What the exercise asks ::
Please copy out the records starting at the line that contains "Open the View menu button in viewport" and continuing through the last line of the records.

══ Exercise materials

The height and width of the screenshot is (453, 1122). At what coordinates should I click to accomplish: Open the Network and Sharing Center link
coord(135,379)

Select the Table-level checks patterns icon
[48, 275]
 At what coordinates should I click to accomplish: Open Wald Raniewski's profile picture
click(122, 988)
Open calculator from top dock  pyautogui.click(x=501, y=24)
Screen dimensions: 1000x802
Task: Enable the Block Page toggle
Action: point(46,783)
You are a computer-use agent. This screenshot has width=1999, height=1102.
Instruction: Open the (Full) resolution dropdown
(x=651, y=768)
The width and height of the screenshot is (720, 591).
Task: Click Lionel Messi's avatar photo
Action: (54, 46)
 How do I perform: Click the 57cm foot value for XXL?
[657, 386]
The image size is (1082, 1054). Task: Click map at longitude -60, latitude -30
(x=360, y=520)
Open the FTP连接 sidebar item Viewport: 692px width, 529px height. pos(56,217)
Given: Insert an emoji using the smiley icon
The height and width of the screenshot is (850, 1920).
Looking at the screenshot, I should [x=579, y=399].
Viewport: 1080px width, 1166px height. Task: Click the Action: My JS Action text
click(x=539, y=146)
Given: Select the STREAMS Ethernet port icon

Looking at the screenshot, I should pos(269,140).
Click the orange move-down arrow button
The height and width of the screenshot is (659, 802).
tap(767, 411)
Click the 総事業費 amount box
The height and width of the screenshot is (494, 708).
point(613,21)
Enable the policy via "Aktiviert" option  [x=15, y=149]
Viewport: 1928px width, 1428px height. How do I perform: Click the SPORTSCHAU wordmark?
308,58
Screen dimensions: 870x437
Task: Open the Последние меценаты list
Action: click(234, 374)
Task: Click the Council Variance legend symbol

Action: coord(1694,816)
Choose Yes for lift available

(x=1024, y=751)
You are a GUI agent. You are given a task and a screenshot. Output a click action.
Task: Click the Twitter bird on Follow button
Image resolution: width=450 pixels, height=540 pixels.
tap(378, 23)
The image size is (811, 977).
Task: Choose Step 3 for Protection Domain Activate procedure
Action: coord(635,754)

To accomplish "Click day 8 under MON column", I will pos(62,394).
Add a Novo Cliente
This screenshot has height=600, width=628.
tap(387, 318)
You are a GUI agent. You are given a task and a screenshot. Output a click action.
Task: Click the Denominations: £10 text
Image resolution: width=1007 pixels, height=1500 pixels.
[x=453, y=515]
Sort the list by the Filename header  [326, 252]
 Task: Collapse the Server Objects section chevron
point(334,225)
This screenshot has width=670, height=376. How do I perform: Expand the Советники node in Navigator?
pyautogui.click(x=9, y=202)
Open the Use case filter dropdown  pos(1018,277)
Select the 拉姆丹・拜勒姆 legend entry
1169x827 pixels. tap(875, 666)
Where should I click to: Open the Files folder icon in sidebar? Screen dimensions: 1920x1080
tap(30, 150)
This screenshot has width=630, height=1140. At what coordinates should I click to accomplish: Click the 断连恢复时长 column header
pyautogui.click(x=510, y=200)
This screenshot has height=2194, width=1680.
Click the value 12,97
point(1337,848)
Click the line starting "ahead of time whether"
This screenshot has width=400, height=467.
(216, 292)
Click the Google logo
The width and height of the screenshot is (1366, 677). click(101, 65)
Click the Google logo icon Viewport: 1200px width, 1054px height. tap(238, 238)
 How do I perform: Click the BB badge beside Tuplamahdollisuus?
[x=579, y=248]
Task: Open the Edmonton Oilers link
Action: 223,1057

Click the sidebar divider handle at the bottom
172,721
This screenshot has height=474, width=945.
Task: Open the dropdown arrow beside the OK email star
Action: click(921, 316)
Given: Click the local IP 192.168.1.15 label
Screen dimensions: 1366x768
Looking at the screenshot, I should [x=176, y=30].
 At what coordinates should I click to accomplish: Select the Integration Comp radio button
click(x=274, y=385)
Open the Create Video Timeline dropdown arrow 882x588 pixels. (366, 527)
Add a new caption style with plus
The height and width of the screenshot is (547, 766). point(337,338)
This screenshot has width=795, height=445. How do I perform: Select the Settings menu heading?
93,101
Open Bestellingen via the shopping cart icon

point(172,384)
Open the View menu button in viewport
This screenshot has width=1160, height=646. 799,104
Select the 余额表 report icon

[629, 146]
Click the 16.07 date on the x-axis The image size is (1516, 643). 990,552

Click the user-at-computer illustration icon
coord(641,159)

════

The solution ::
Open the View menu button in viewport
This screenshot has width=1160, height=646. 799,104
Select the 余额表 report icon

[629, 146]
Click the 16.07 date on the x-axis The image size is (1516, 643). 990,552

Click the user-at-computer illustration icon
coord(641,159)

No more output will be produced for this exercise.